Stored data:
★ ★ ★ ★ ★
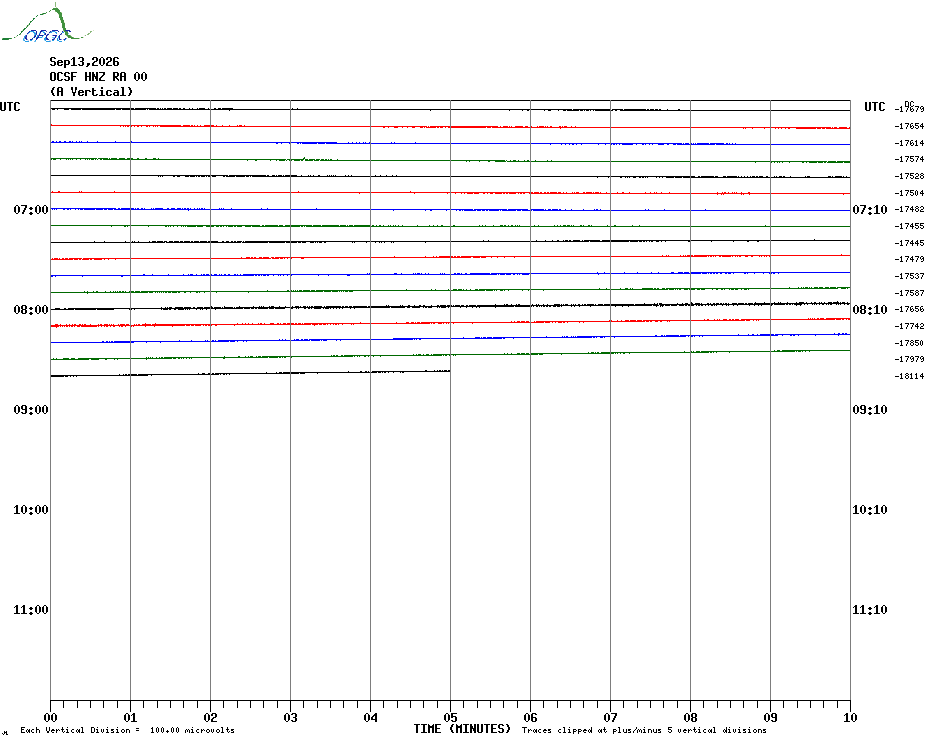This screenshot has height=744, width=930.
Task: Select the OCSF HNZ RA 00 station label
Action: [98, 77]
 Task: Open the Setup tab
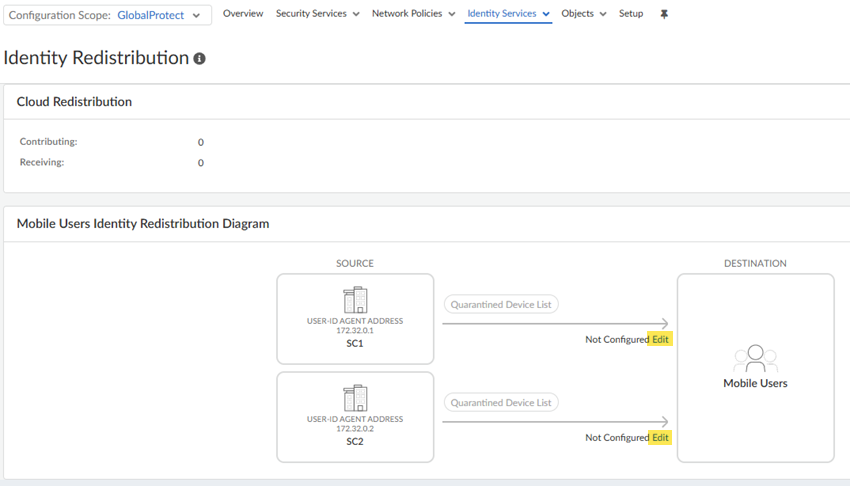[x=631, y=14]
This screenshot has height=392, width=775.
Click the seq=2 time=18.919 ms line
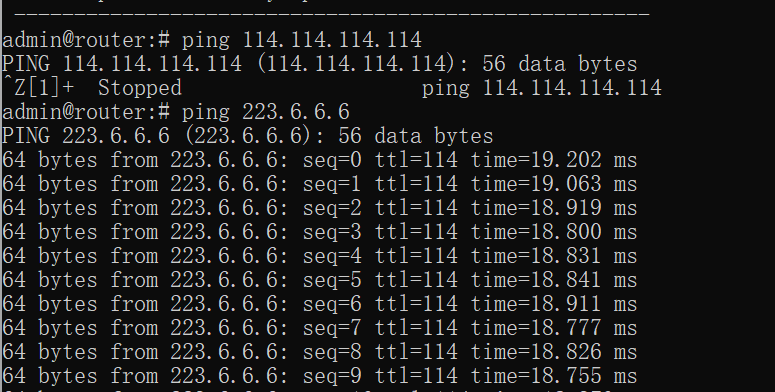point(320,208)
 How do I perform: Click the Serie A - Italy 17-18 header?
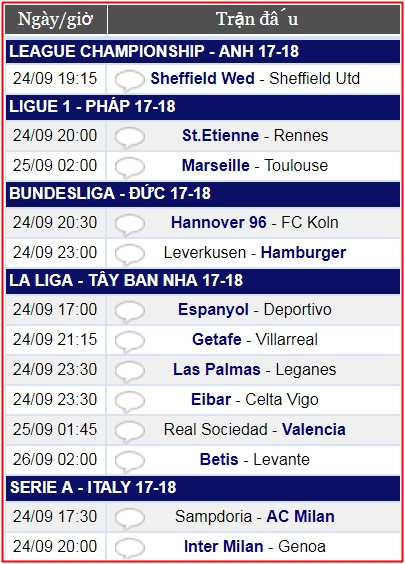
★ ★ ★ ★ ★
The required output is the line containing "Task: Open the Setup tab" plus every line after it to the end of the data, copied exactly and with no pictures.

Solution:
 Task: Open the Setup tab
[x=631, y=14]
This screenshot has height=392, width=775.
Click the seq=2 time=18.919 ms line
point(320,208)
 How do I perform: Click the Serie A - Italy 17-18 header?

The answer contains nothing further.